### [EXTRACT]
* * *

Jim Painter, editor of the West Valley View in Litchfield Park, Ariz.: “Our policy on suicides is to report them only if they involve public figures or if the person takes his life in a public place. If a person jumps, or threatens to jump, from an overpass on an interstate highway and traffic is backed up for miles because of it, the public has a right to know why. If a person takes his own life in the privacy of his own home, we feel it’s not a matter of public interest, in much the same way that it’s not a matter of public interest if someone dies of cancer in his own home.”

Michael Sunderman, president of Morris Newspaper Group in Savannah, Ga.: “I have lost a dear friend to suicide and know firsthand how tough it is on those left behind to deal with the funeral and all the questions that surround such an event. I read recently, that suicide is one of the most frequent causes of death among young men and women. For a newspaper not to address this subject would be like pretending the growing problem doesn’t exist in our towns and society.

“A newspaper should develop and maintain a standard of reporting and not make special exceptions for friends or others. Instead, the reporter or editor must deal with the facts. If the facts are unclear at the time of publishing — a simple death notice or ‘an investigation is under way’ approach may be the most appropriate initial response. Also, like rape, a paper can adopt a policy not to publish the victim’s name.

“Finally, in any community, word of mouth travels quickly and news of a suicide is usually common knowledge within days — not to report is just poor journalism.”

Stacy Chastain, associate publisher of The News Observer in Blue Ridge, Ga.:
“ We have always had a policy of not reporting suicides unless in a public place. Last week, we reported a suicide because the guy from Massachusetts (who had been roaming around for a month) shot himself near a church cemetery. Rescue and fire volunteers found the body after a “suspicious” car report came from the church.

“I have been at the paper for five years. I haven’t seen a suicide yet that would change the policy. If in a public place —report it. If not, don’t.

“If you track suicides then perhaps you could do an annual piece on the high volume of suicides or just on suicide once a year. We run a list of incidents each issue, but do not include suicides if they are not in a public place. Suicides could appear in an item like this, so people know they are taking place. They don’t necessarily have to have a full report.”

David Cox, managing editor of the Villager Journal in Salem, Ark.: “We will publish a suicide only when it is a public figure or it occurs in public. (Families of public figures are not necessarily public figures themselves, and we would probably not publish a story on, say, the suicide of the son of an elected official unless it occurred in public.)

“When a local woman got dressed up and fixed up her hair, drank half a bottle of whiskey and drove down a boat ramp into a public lake to drown herself, we published the story.

“When a guy drove into some remote woods and put a pipe from his exhaust pipe through his window and died of carbon monoxide poisoning, we did NOT publish it.

“When a man distraught over his wife leaving lined his front porch with family pictures and then sat in his front yard gripping his pistol and loudly wailing before shooting himself in the chest, we published it. (In this case he didn’t die. Some neighborhood boys came to his aid after he shot himself.)

“That means it’s a judgment call every time, and we debate among ourselves whether it merits a story. I am generally more conservative on this issue than the reporters — and I make the final decision. Most of the suicides that have occurred here were not public and therefore we did not publish stories.”

* * *

### [WORK ORDER]
Decide whether each statement below agrees with the editors' comments on reporting suicides. Answer yes or no for each, and quote the words from the comments that settle it.
1. The West Valley View reports a suicide only if it involves a public figure or happens in a public place.
2. At the Villager Journal, the reporters make the final decision on whether a suicide gets a story.
3. The News Observer's list of incidents in each issue includes every suicide.

* * *

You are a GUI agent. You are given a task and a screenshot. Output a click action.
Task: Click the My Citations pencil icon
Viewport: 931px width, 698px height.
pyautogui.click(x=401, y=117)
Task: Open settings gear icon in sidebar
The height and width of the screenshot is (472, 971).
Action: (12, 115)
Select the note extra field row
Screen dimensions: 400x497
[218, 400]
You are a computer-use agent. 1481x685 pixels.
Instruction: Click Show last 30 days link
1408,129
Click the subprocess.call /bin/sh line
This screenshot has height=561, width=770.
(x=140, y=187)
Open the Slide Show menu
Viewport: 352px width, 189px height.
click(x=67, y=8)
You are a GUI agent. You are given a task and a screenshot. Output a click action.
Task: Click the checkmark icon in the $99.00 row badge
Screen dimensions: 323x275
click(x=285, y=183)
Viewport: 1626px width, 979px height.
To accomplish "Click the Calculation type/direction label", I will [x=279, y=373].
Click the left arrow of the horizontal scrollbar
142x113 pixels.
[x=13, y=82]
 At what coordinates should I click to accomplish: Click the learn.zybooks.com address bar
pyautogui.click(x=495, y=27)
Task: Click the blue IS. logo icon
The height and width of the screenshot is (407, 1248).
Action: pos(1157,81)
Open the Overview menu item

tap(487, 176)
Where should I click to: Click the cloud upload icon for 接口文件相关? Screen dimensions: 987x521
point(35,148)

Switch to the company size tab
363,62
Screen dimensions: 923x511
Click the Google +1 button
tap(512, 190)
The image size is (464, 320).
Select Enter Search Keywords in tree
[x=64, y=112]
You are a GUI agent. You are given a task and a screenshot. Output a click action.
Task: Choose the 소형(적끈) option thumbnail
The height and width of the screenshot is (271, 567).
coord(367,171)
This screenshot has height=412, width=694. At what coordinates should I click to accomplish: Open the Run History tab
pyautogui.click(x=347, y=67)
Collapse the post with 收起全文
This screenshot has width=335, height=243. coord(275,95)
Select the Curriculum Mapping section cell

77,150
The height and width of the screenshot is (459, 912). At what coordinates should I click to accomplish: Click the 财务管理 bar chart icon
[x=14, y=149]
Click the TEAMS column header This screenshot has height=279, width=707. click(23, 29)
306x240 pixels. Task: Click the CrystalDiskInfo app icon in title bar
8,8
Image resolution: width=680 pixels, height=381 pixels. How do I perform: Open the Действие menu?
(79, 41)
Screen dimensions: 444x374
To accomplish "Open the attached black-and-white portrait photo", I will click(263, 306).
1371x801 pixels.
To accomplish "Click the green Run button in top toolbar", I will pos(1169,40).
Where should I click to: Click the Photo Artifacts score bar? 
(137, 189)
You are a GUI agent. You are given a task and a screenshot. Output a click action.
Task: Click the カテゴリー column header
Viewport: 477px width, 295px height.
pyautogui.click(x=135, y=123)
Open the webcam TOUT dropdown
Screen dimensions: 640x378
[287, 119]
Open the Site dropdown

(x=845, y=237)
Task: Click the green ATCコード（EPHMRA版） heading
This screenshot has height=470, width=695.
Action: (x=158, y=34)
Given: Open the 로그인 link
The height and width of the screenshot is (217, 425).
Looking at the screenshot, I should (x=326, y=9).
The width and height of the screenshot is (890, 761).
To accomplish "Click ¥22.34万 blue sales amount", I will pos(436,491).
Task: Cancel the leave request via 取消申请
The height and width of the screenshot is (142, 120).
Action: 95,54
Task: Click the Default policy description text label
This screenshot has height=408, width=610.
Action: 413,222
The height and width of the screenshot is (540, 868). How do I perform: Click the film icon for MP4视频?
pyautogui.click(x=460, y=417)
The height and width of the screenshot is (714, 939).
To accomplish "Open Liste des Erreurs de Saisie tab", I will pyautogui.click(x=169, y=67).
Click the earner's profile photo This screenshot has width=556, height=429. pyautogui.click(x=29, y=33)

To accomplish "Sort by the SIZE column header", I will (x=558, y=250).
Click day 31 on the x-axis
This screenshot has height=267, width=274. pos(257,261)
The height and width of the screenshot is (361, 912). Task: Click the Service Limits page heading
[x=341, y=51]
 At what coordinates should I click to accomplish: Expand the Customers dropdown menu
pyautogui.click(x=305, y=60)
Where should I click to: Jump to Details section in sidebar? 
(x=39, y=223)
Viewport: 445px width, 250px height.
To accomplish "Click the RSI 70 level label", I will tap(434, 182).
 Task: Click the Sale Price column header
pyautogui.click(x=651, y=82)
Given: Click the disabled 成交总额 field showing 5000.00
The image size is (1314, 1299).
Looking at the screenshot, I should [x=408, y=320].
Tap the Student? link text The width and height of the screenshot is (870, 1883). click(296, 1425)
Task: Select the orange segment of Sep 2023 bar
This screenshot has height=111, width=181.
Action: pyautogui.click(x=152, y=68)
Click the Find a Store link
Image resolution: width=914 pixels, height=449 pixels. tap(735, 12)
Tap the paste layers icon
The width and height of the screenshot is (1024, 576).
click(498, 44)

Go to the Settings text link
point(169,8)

* * *

### [SOLUTION BELOW]
1. Yes: "Our policy on suicides is to report them only if they involve public figures or if the person takes his life in a public place."
2. No: "I am generally more conservative on this issue than the reporters — and I make the final decision."
3. No: "We run a list of incidents each issue, but do not include suicides if they are not in a public place."